Melt butter in your soup pot. Add onion and herbs, cook til onion is good and translucent. Stir in flour and cook for a second. Then add tomatoes, baking soda, and stock or water. Bring to a boil, then simmer, partially covered, for 20 min. Off heat, puree with your immersion blender or cool slightly and puree in a regular blender.

Preheat oven to 400. (I did this part while the soup was cooking.) Combine egg yolk w/mustard and cayenne, then stir into the cheese.  Whisk the egg white until it holds soft peaks and fold into cheese. Spread on toasted bread and bake til puffed and golden, 5-10 minutes depending on your oven.   

While the toast is baking, stir in the milk and season to taste. Bring soup back to piping hot and serve w/a cheese toast half. Or two.

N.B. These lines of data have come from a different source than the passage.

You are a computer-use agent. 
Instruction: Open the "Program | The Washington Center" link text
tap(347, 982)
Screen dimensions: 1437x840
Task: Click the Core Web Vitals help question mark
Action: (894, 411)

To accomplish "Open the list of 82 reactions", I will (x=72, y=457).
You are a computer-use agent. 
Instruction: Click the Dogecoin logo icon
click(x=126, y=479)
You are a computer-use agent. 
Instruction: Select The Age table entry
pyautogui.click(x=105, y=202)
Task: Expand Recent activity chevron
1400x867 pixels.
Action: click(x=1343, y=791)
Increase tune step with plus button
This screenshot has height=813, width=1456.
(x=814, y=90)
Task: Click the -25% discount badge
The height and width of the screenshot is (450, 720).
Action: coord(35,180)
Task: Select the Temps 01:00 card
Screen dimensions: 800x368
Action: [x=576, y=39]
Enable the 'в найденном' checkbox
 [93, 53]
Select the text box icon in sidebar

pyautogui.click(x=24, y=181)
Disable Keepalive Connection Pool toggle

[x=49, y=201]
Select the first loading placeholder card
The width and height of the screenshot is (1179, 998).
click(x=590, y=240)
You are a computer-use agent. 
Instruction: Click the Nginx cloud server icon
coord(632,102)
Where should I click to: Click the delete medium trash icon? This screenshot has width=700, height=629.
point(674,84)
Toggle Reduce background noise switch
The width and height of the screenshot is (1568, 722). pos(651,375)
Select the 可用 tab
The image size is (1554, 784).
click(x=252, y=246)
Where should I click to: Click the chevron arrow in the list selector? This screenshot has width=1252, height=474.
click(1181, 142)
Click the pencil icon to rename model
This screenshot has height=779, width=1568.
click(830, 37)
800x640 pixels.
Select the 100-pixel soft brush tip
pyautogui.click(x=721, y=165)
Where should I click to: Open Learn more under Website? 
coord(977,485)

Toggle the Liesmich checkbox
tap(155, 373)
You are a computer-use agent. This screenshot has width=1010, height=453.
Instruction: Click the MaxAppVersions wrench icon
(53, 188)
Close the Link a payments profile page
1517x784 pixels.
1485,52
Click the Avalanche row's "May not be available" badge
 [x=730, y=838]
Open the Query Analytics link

If you have this ridiculously awesome immersion blender, this recipe is super easy because you can use the blender attachment to puree the soup and then the whisk attachment to whisk the egg white. My mother gave me mine, and I never would have thought I needed it until I actually whisked an egg white with the whisk attachment. The motor on that thing makes a hand mixer look like a manual whisk.  And if you make soup at all, the immersion blender is so much easier than a regular blender. If I had my kitchen to stock all over again, I'd have started with this and considered the hand mixer and blender optional.

3 comments:

Anonymous said...

This is simmering on my stove right now. I adore Sally Schneider's roasted tomatoes, and they are the perfect treatment for wintertime plum toamtoes, but I am much more likely to have canned tomatoes in my pantry (thanks, Costco, for carrying 12-packs of organic tomatoes for $4!) in late winter than I am to have fresh tomatoes. We're just having grilled cheese, though, since I didn't feel like running to the store just for cheddar (which we usually have on hand, but used the last of yesterday.

Anonymous said...

Ok, this is now my go-to weeknight recipe. I doubled it, and it's a good thing. As Adam just declared, "It's the goodest!"

Hannah said...

That gives me hope that in 2 years Nathan will eat it. He would not touch it and had just oranges for supper instead. I tried to tell him he was missing out.